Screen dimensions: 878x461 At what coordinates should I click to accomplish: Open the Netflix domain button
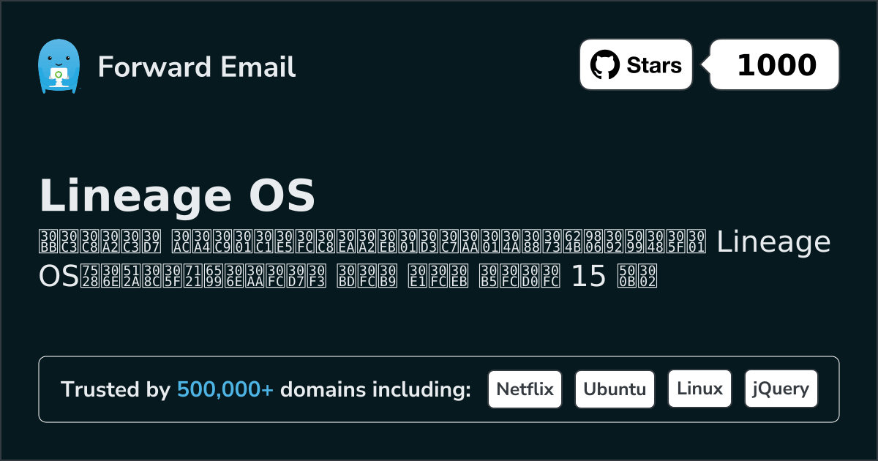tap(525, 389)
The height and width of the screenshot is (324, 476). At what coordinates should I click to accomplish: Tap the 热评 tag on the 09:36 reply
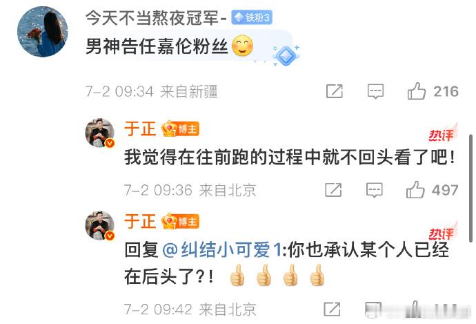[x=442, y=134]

...

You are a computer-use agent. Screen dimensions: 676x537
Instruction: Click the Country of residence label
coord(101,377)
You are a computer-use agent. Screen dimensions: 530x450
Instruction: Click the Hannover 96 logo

==

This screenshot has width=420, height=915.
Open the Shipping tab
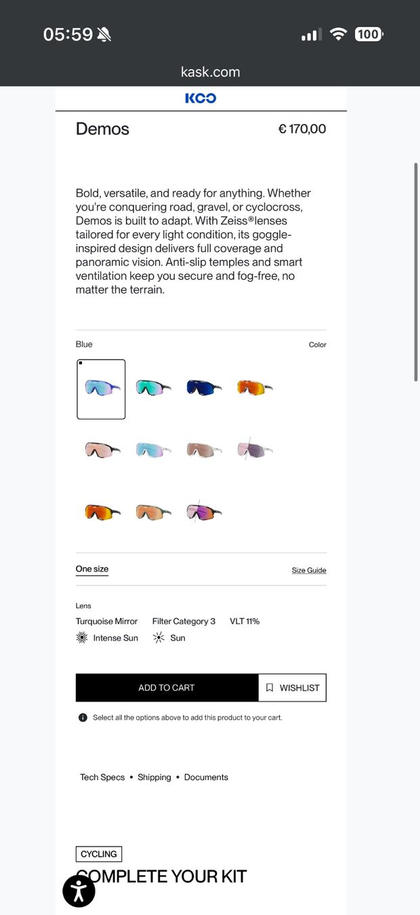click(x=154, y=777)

**Goal**
Pull out every line of the data above that contains the string "agent". Treat uppercase and lowercase letters as different.

**Complete response**
You are a computer-use agent. Screen dimensions: 676x537
You are a computer-use agent. Screen dimensions: 530x450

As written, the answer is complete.